Resolvi partir. Não como das outras vezes, que só parti de mim. Dessa vez vou partir de você.

Estou partindo porque cansei de esperar você chegar tarde do trabalho, ouvir histórias sobre seus colegas e de como o seu chefe é insuportavelmente metódico. Vou partir porque você continua deixando a toalha molhada em cima da cama, a louça suja tampando o ralo da pia e garrafa de água vazia dentro da geladeira. Partindo, pois já não aguento mais ver você usando dois dias seguidos a mesma calça, a mesma camisa e as mesmas desculpas para usar a mesma roupa.

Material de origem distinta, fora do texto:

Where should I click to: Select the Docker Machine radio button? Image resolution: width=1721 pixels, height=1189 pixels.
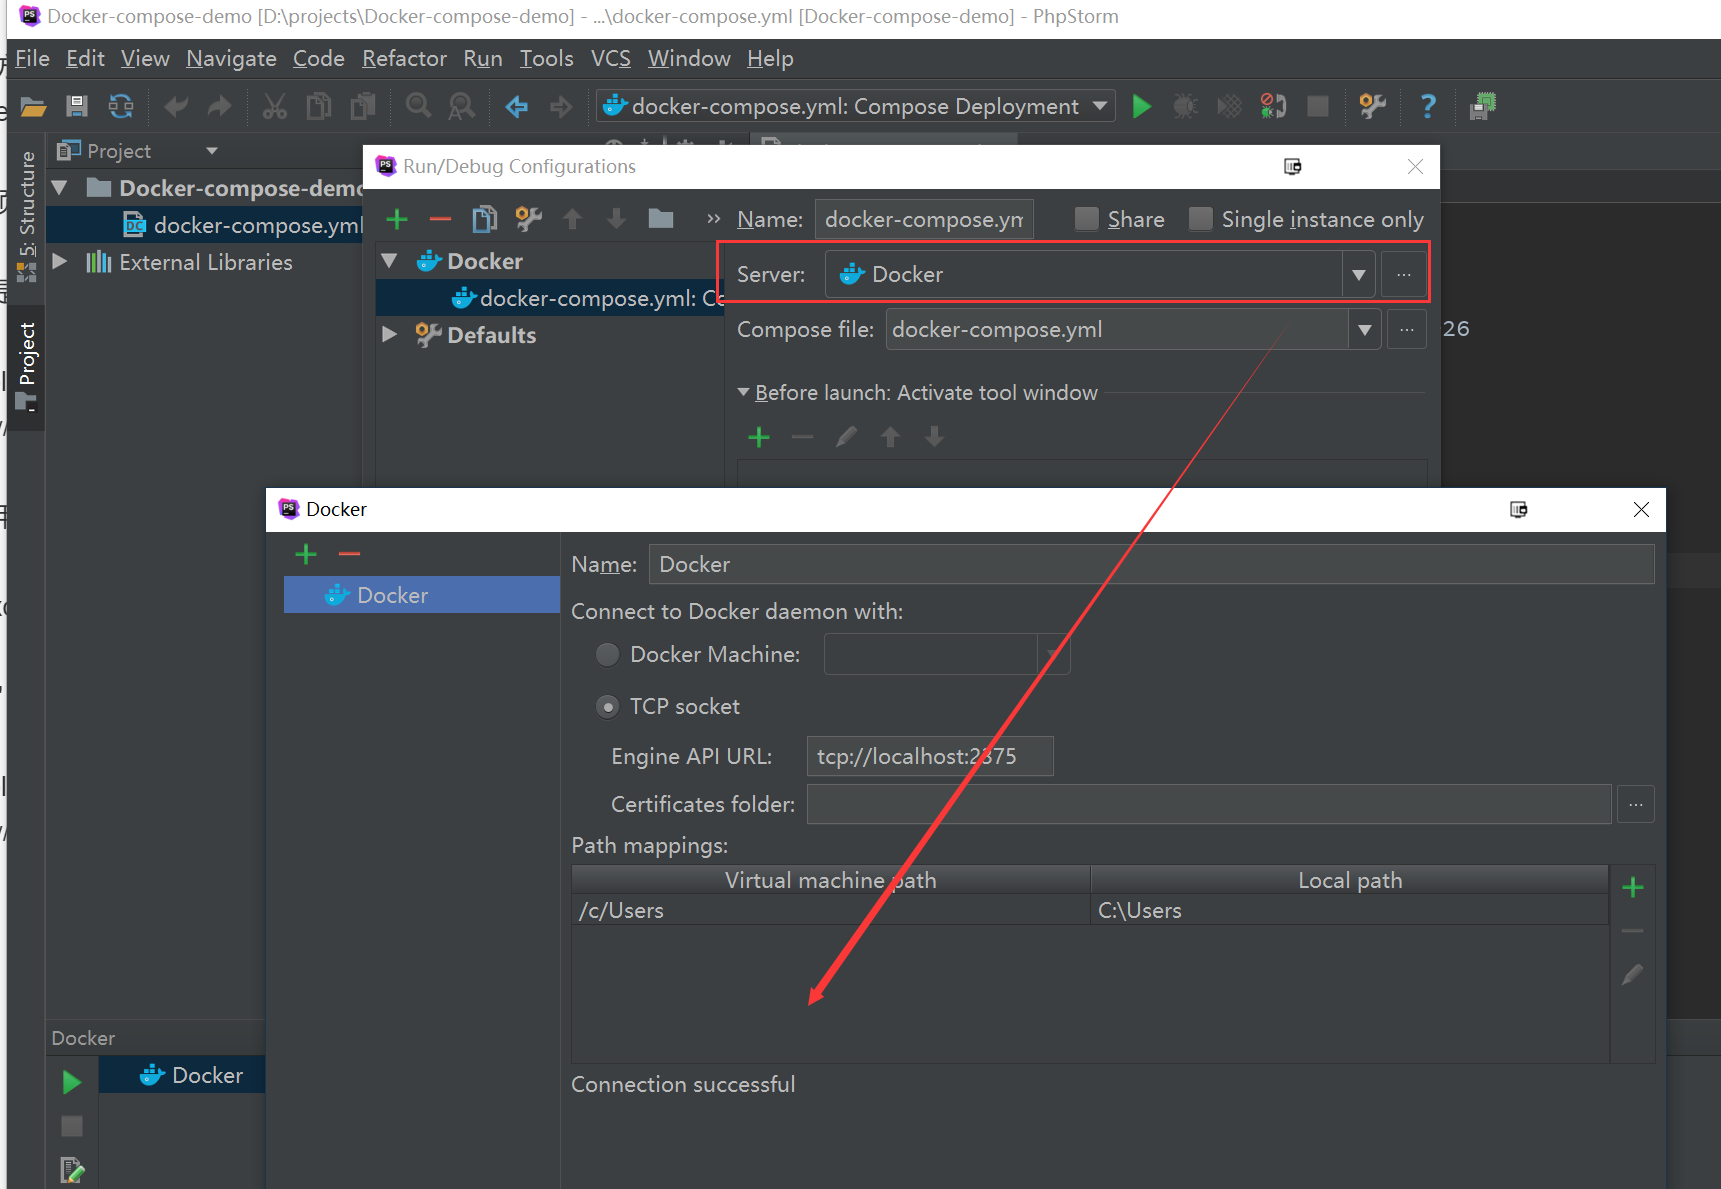[x=607, y=654]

Decidi partir, porque não consigo mais olhar para os seus olhos logo pela manhã, refletidos pela luz que entra pela fresta da janela, sem ter a certeza do quanto gosto de você e do que desejo para mim. Vou partir, porque cada vez que enrolo os meus dedos no seu cabelo descubro que perdi o controle da situação e isso aqui já deixou de ser paixão há muito tempo. Vou partir para bem longe, porque não quero nunca na vida cruzar com você na rua, feliz com alguém que não tenho certeza se é só um velho amigo ou um novo grande amor.

Estou indo embora porque não quero mais preparar o almoço aos domingos, receber beijos enquanto cozinho a carne e sinto a minha cintura ser apertada enquanto vejo o ponto do arroz, me segurando com força como um alguém que tem medo de que eu acabe dentro da panela. Não quero mais deitar na cama, cochilar sobre o seu peito e acordar trinta minutos depois com você olhando para a minha cara com um olhar fraternal ou de amante (ainda não consegui distinguir). Vou, pois não quero que a rotina nos consuma e no final a gente se torne um desses casais babacas que precisam ir ao cinema, andar de bicicleta nos finais de semana e esperar uma hora para sentar em um barzinho caro para que todo mundo saiba que estamos bem. Acho que ninguém no mundo precisa saber que estamos bem, desde que a gente esteja assistindo vídeos bobos no Youtube, ouvindo músicas que a gente não saiba a letra e mesmo assim tentamos cantar, enquanto comemos salgadinho vencido como crianças que não sabem que vão passar mal no dia seguinte.

Vou levar tudo o que é nosso comigo. Estou levando aquele dia cinza e estranhamente bonito onde você me pediu em namoro, a timidez de quando estávamos nos conhecendo e um monte de promessas despretensiosas que deixamos escapar entre um encontro e outro. Estou levando também a sua determinação em fazer o nosso relacionamento dar certo, a sua arrogância nas discussões e o seu ponto de vista simples e objetivo que me fizeram enxergar para qual lado eu deveria ir cada vez que o destino cambaleasse.

Determinei que vou partir, ao meio, tudo aquilo que a gente sente um pelo outro. Estou partindo, porque acredito que ninguém no mundo deveria ser feliz como a gente é.